** Exercise goal **
Render the part of the data below that opens with the line containing "1764x733 pixels. How" and closes with the line containing "pos(1119,365)" as a JSON list of strings, one string per line, with blank lines left out. Leave the pictures out of the answer.

** Data extract **
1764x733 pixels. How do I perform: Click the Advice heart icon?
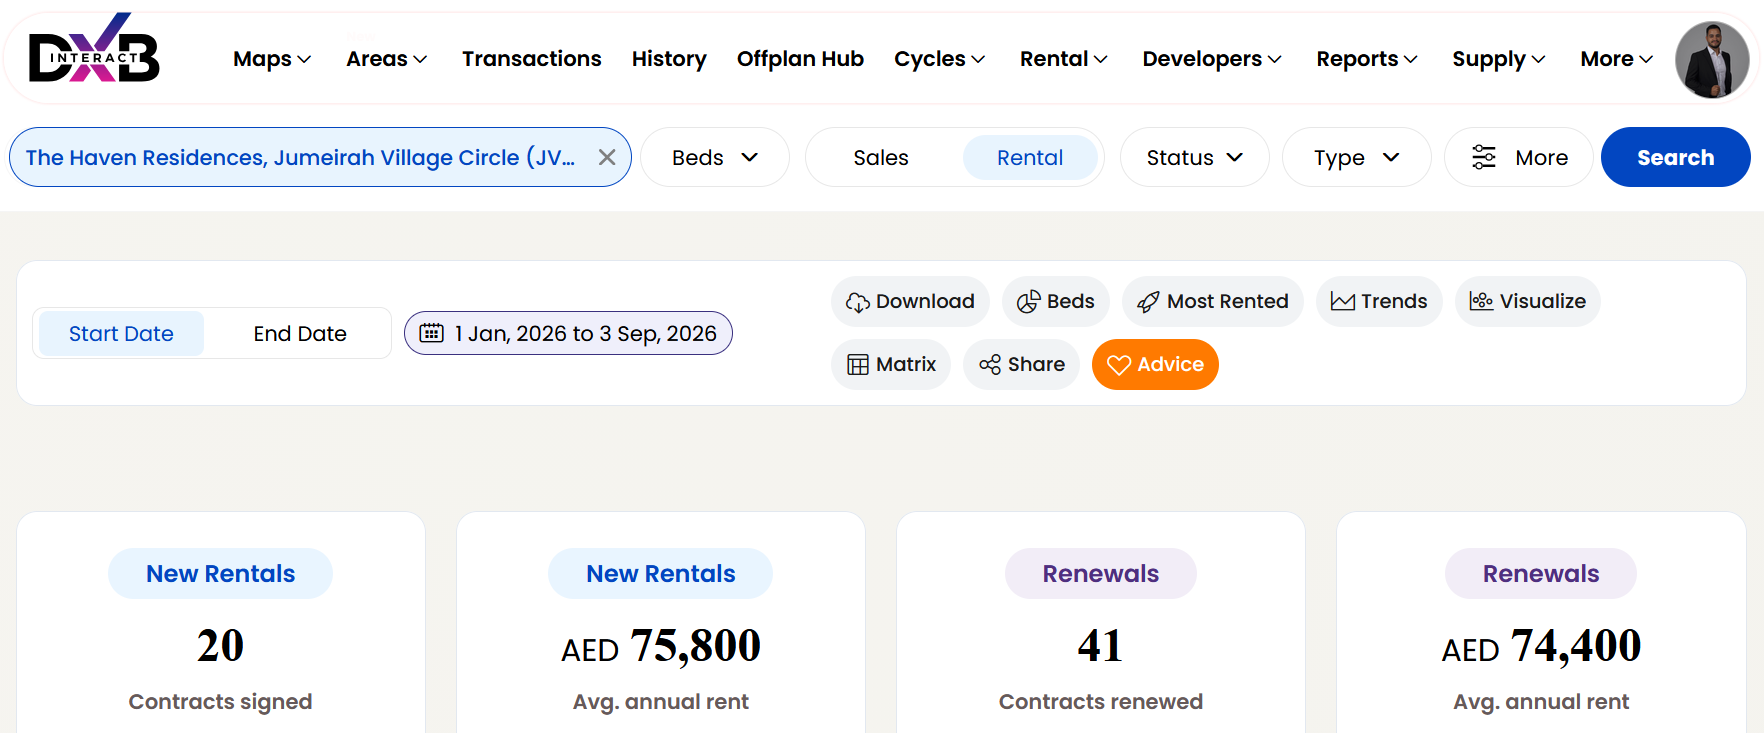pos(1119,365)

---

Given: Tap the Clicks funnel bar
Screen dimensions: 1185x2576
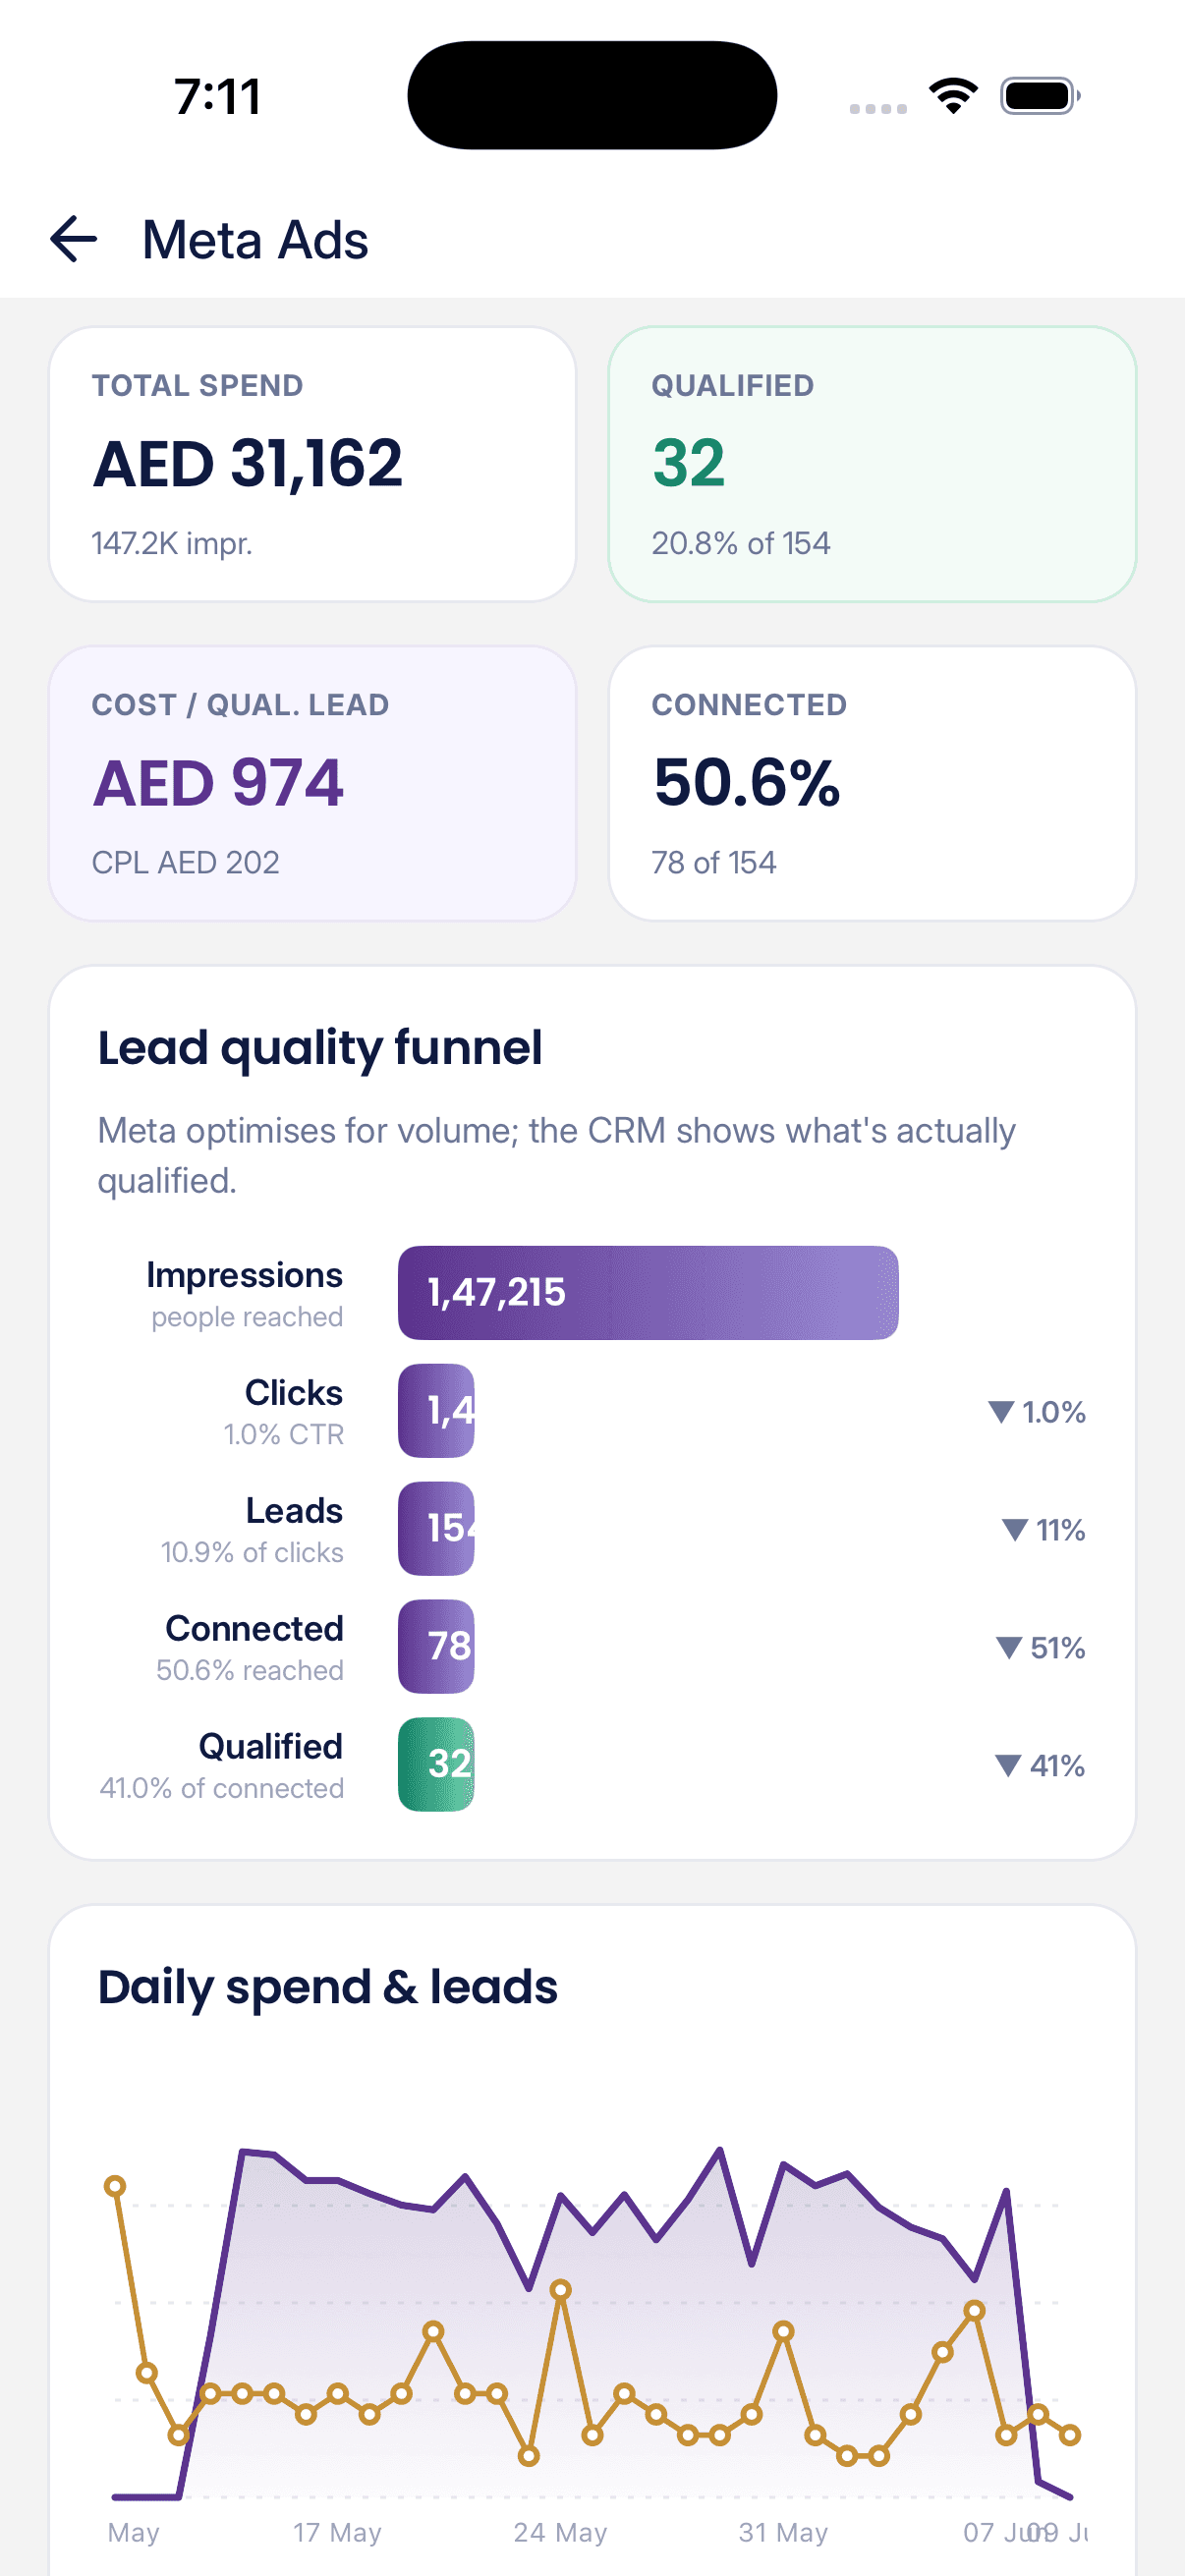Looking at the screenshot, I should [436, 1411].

** Exercise solution **
[
  "1764x733 pixels. How do I perform: Click the Advice heart icon?",
  "pos(1119,365)"
]